I kid you not. Flyers went up. Official signage was posted. Suddenly there were laminated rules and passive-aggressive reminders that cell phone conversations were not permitted. This was now a sacred zone of silent transit.
The exact same car they had just used in promotional materials showing people laughing, socializing, and playing poker.
You couldn’t script a better example of a management disconnect.
Any of the other cars would have worked. But no. They took the only car where people were actually enjoying the commute—and asked them to whisper. I could write another blog on how people who wanted peace and quiet met with wall street types, and construction workers drinking beers and scotch. Just a complete mess for months, with either side willing to cede any territory. The poor quiet car people didn't even know they were entering contested territory and a war they knew nothing about..
A Lifetime on the Road
Commuting, for me, has never been convenient. It’s just been constant.
I’ve spent so much time in the car I can tell you which exits smell like wet leaves, which stretches of highway have terrible radio reception, and which gas stations hide the good coffee behind the jerky racks.
I’ve eaten more fast breakfast sandwiches than a man should admit. I’ve talked to myself. I’ve screamed into the void of morning traffic. I’ve mentally written entire novels between red lights and potholes.
And yet—there’s a weird comfort in it, too. The rhythm. The familiar blur of trees and taillights. The meditative boredom that somehow turns into clarity after mile 27. Watching dirty snowbanks, give way to springs new green, To hearing the peepers on a warm summer night because none of my crapbox commuter specials ever had working, functional AC, to watching the trees explode into oranges reds and yellows..
We All Just Want to Get There
Maybe that’s the real heart of commuting.
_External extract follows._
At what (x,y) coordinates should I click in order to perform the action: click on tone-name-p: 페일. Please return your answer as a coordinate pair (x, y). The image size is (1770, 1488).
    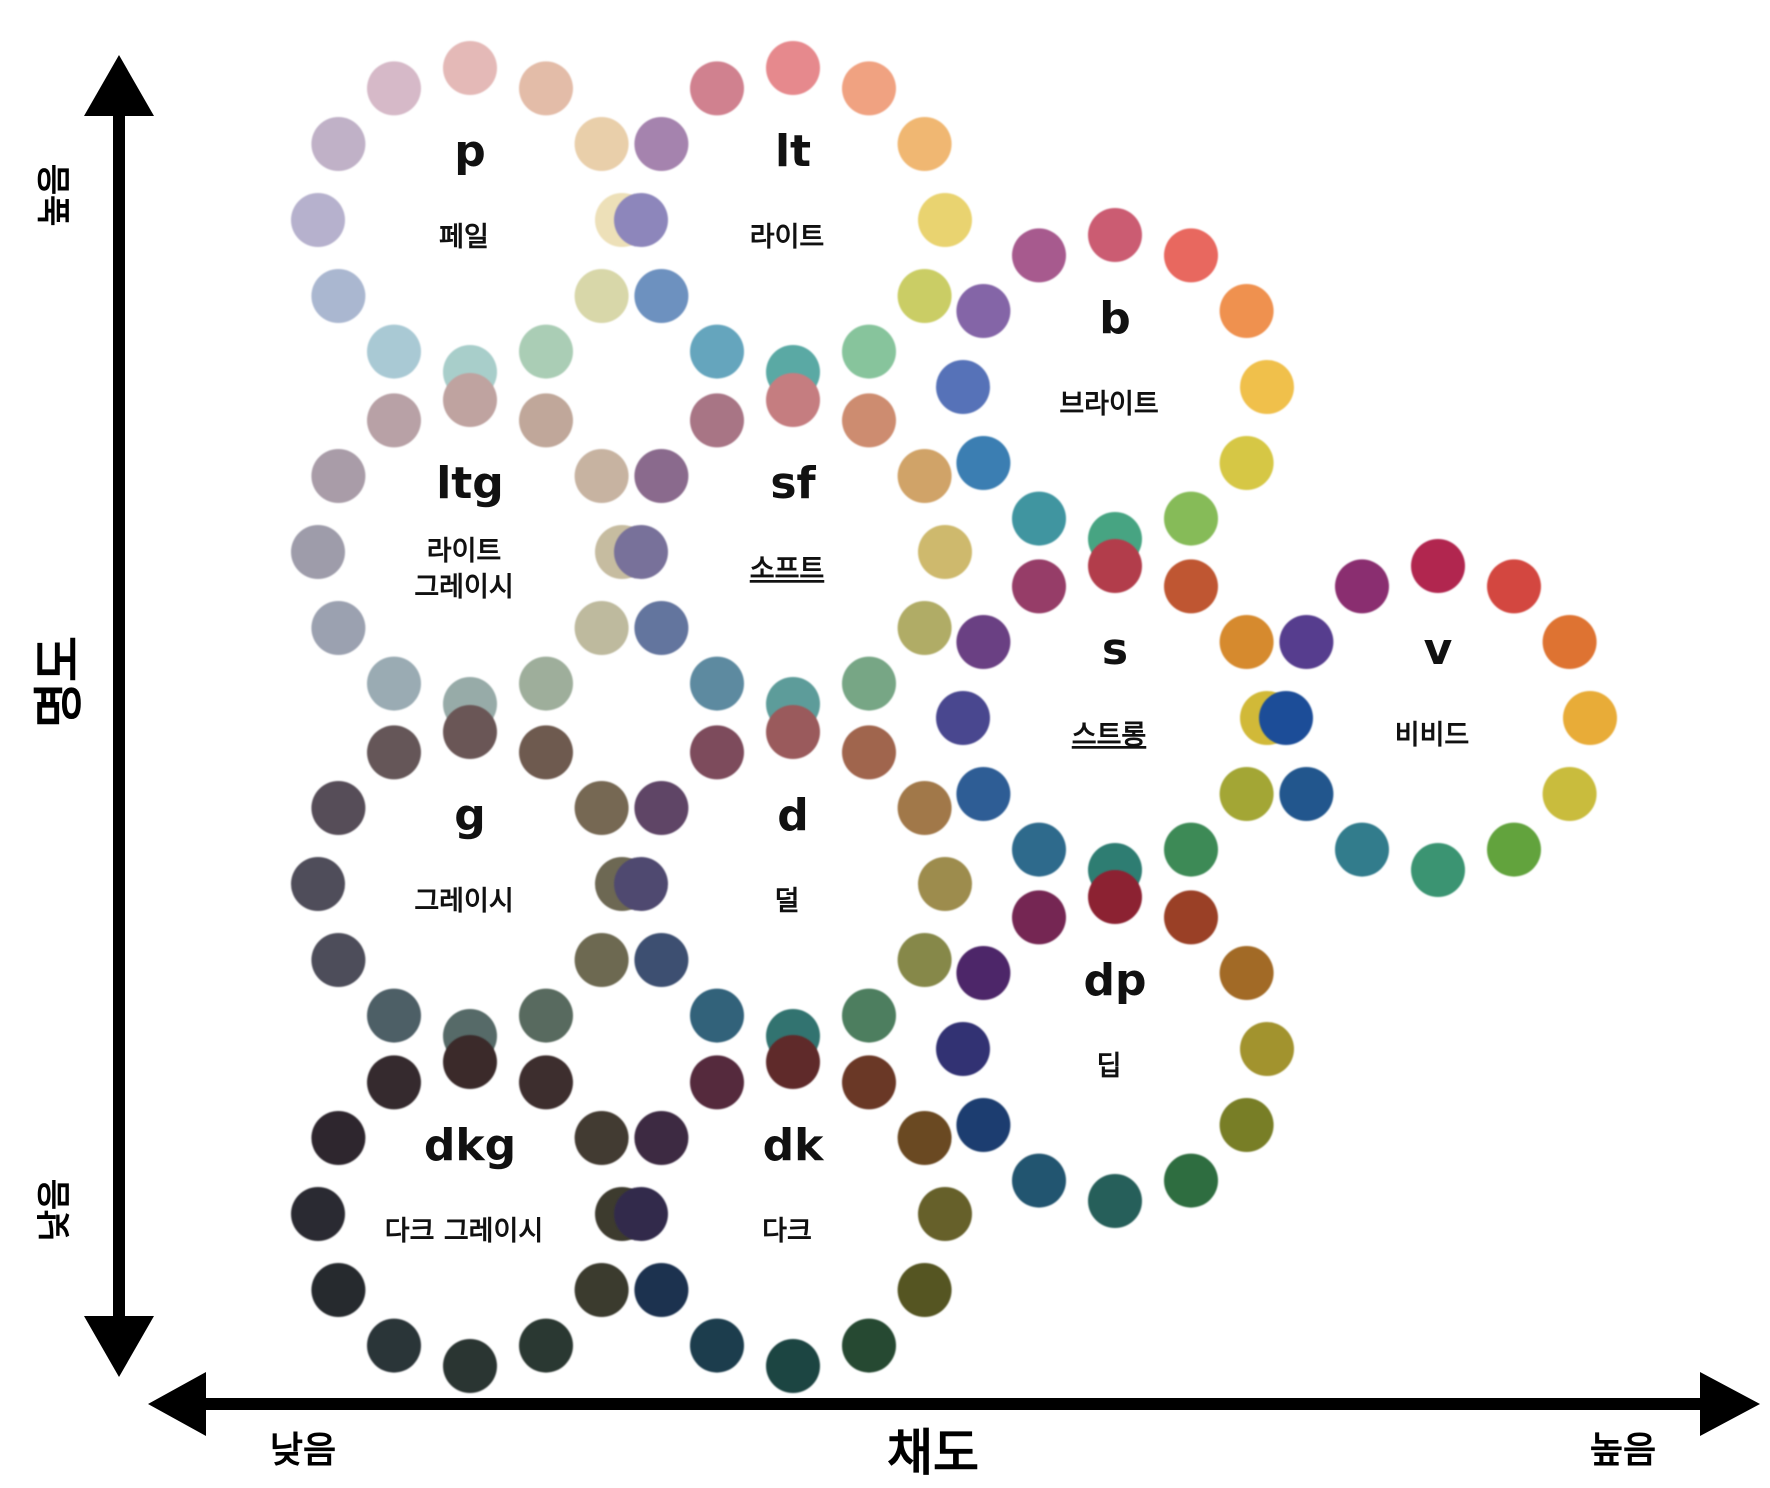
    Looking at the image, I should click on (464, 238).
Nobody wants to do it—but we all want to get somewhere. And for those of us who’ve spent a lifetime going somewhere else to make a life work, the commute becomes its own quiet chapter in the story.
Whether you're behind the wheel on Route 74 or sipping coffee in a stolen moment of peace on a quiet train that used to be loud—you’re still in motion.
And sometimes, that’s enough.
So here’s to the lifers in lane three.
Here’s to the cracked dashboards, the podcast phases, the gas station routines.
Here’s to the sticker that said essential and the train car that forgot what it was.
To the miles we rack up not chasing dreams, but showing up.
Because sometimes, showing up is the dream.
And somewhere between exit signs and parking lots, we built a life out of motion.
Commute on, friends. The road remembers you.